Comment convaincre une équipe réticente à modifier ses pratiques de transmission ?

Commencez par un diagnostic partagé : listez les situations où une mauvaise transmission a posé problème. Proposez ensuite un test sur un mois avec un nouveau support ou une nouvelle organisation. Mesurez les effets (temps gagné, incidents évités). Impliquez les professionnels dans la co-construction de la solution.

Faut-il transmettre absolument tout, au risque de surcharger l’information ?

Non. L’objectif est de transmettre ce qui est utile à la prise en charge et ce qui constitue un changement significatif. Former les équipes à distinguer l’essentiel du détail est clé. Un bon support guide cette priorisation.

Que faire quand les transmissions orales contredisent les transmissions écrites ?

C’est un signal d’alerte. Il faut analyser pourquoi (manque de temps ? support inadapté ? culture du « on se dit tout à l’oral » ?). Réaffirmez la complémentarité : l’écrit trace, l’oral enrichit. Mais l’écrit reste la référence opposable.

Comment gérer les transmissions en cas d’absentéisme ou de turn-over important ?

Renforcez la traçabilité écrite et standardisez les supports. Mettez en place un tutorat systématique pour tout nouvel arrivant. Utilisez des procédures actualisées pour sécuriser les pratiques même en l’absence de professionnels expérimentés.


Mini-FAQ complémentaire

La bientraitance coûte-t-elle cher à mettre en place ?
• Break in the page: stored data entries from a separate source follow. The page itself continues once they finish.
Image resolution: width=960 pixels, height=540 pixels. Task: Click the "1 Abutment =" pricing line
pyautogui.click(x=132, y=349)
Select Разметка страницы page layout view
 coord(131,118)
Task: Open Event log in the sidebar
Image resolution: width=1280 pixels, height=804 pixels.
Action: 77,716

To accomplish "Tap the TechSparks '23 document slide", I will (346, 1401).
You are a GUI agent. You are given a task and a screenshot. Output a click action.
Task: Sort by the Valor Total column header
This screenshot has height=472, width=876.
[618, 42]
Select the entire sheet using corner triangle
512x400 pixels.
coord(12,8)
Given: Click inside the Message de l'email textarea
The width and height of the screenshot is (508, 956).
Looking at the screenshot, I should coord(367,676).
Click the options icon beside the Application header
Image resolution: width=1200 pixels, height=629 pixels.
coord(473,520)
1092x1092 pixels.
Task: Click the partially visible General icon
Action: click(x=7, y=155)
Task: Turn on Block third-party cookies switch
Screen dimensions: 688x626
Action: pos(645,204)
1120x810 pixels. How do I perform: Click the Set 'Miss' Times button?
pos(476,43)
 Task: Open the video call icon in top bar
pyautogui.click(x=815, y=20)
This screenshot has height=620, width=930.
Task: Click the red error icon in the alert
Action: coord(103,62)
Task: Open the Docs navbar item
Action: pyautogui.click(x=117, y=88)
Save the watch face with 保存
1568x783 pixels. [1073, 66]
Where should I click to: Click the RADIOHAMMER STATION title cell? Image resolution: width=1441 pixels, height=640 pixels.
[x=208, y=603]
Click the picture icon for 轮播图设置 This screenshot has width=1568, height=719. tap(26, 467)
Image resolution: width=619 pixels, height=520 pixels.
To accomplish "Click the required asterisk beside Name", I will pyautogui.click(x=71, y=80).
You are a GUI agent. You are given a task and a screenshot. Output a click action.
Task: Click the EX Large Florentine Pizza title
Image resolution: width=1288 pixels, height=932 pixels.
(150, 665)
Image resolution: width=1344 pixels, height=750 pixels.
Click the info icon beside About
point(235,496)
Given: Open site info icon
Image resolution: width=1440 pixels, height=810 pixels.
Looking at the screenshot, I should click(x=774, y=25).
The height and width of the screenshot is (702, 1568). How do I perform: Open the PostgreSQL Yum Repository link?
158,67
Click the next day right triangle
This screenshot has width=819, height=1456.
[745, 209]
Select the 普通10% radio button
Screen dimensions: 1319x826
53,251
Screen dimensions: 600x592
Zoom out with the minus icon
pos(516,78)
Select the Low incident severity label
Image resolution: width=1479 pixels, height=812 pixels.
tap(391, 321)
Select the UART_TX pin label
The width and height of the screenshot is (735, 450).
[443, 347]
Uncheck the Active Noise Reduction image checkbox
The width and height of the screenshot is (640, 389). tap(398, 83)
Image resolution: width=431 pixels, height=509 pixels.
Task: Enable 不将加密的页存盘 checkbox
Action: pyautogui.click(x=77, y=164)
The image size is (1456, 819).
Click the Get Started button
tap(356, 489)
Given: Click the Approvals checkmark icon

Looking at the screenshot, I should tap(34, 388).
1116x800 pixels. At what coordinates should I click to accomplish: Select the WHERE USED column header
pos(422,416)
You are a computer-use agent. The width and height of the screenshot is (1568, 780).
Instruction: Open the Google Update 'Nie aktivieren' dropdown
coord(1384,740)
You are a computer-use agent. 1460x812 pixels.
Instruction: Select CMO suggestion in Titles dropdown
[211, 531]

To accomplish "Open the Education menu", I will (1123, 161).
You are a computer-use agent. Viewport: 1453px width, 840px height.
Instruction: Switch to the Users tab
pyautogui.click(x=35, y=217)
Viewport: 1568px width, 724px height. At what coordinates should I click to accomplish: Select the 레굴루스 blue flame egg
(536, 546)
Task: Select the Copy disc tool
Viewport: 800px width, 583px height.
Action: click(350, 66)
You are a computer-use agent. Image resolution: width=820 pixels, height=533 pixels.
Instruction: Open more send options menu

Non. Elle repose avant tout sur des pratiques managériales et relationnelles. Certains outils facilitent le déploiement (supports de formation, procédures), mais l’essentiel tient à la posture professionnelle et à l’organisation des temps d’échanges.

Peut-on mesurer l’impact de la bientraitance sur les transmissions ?

Oui. Plusieurs indicateurs peuvent être suivis : taux de situations non signalées, nombre d’événements indésirables liés à un défaut de transmission, durée moyenne des réunions pluridisciplinaires, satisfaction des équipes (questionnaire annuel). Ces données permettent d’objectiver les progrès.

Comment articuler bientraitance et exigence de rigueur dans les transmissions ?

Les deux ne s’opposent pas. La bientraitance crée le cadre sécurisant qui permet l’exigence. Un professionnel respecté, écouté et formé sera naturellement plus rigoureux. L’exigence sans bienveillance génère du stress et de la résistance. La bienveillance sans exigence conduit au laxisme. L’équilibre est dans l’alliance des deux.